Lucie Potter

Click on the titles below
to hear Lucie's recordings.
Please ensure your volume is set to high


Stable Bell



Walking Through Water


Sound Walk 1

SoundWalk 2

Lucie Potter| CV | Workshop | Pages from Sound Walk book | Lucie Potter's Statement
My work is concerned with place and revealing the hidden, using sound, story and historical research. For my residency at Tatton I had an idea of creating a sound walk but I was unsure where it would be. My initial researches mapped the park and gardens, using field recording, drawing and photography, and contextual historical research of Tatton Park. I chose the parkland for the walk route, because of the practical consideration of greater public access and the experience walking in the land gives. Away from the busy areas, sounds and amazing sights reveal themselves at a more contemplative pace and scale; whereas the gardens are more defined and potentially more intense spaces or settings.

For the field recording, I wanted to get a sense of the daily activities of Tatton’s wildlife and livestock both during and outside of visiting hours. Using different microphones, I captured many species of animals and the deer, from early morning to the middle of the night. I was keen to mix these sounds with binaurally recorded sound which, on playback over headphones, can give a startling re-enactment of such sounds, as if they are happening right there behind, above, in front of the listener. I took the idea of a day at Tatton to structure the Sound Walk.

I looked at how the land has changed in use and appearance throughout history and plotted this against wider changes taking place in England and Europe, using the guidebooks on Tatton, as well as the archives at Tatton and Chester Records Office. A key interest for me is people’s relationships with land. Living in the city as an adult, I grew up in the countryside, spending long hours on my uncles’ farms. My work at Tatton is in part an attempt to articulate the history of the tensions between land as a leisure space and land that is worked and managed, as well as my own nostalgic impulses.

I was given a lot of support by the different departments at Tatton for my historical research and the field research out in the parkland. The Park Rangers were especially helpful, taking me bird watching and on the deer feed many times. I invited people connected with Tatton to tell me about the park.

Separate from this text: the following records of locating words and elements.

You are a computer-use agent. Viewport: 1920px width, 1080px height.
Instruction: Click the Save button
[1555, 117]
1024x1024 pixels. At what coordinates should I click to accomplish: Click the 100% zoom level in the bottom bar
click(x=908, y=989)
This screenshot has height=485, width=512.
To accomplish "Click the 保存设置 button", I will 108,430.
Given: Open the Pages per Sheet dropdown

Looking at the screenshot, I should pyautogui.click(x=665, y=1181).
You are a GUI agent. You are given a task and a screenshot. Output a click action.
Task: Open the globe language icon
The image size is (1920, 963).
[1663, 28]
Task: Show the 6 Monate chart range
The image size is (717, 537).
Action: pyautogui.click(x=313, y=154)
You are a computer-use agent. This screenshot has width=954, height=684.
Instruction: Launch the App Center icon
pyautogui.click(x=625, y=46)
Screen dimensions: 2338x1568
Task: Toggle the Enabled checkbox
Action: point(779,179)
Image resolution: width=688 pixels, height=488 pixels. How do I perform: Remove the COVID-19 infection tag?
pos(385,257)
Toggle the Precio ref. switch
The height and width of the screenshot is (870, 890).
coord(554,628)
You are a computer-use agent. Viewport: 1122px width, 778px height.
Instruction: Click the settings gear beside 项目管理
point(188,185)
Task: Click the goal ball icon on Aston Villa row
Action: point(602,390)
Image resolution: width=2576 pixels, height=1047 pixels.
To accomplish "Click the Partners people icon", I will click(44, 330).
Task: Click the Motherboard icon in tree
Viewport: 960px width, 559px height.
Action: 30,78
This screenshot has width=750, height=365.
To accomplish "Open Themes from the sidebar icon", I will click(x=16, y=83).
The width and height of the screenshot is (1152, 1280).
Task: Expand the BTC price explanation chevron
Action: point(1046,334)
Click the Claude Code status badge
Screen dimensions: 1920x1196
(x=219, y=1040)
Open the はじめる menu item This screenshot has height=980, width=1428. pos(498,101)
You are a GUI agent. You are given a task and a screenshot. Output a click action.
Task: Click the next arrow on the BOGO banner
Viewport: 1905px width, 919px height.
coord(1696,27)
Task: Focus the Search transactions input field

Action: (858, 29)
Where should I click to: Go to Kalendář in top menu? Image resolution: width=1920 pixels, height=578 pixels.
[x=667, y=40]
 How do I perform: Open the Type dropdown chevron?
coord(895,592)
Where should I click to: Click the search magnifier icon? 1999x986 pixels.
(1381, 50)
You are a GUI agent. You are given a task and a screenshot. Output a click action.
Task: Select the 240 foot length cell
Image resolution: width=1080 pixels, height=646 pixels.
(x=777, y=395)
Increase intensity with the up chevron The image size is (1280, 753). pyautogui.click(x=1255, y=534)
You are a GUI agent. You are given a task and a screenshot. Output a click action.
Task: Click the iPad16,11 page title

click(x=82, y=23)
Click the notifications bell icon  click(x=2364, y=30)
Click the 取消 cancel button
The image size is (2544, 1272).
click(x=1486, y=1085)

Staff, past and present, recorded their stories and interviews and I recorded sound effects with staff and visitors.

From these different strands of research I developed a script and worked with mansion house staff to record the narration for it. It was important to involve others in the work, to explore ideas around history and belief. The script was a starting point and developed as we worked. The resulting sound work uses the parkland as a setting, where different events from the past unfold. Taking the sound walk initiates a series of ambivalent relationships: between the audio of the sound walk and the ambient sound of the park; time past and time present; and in the stories told: where the divisions between factual interview and scripted narration start to slide; all couched within the evocative and special experience of listening and walking in the parkland.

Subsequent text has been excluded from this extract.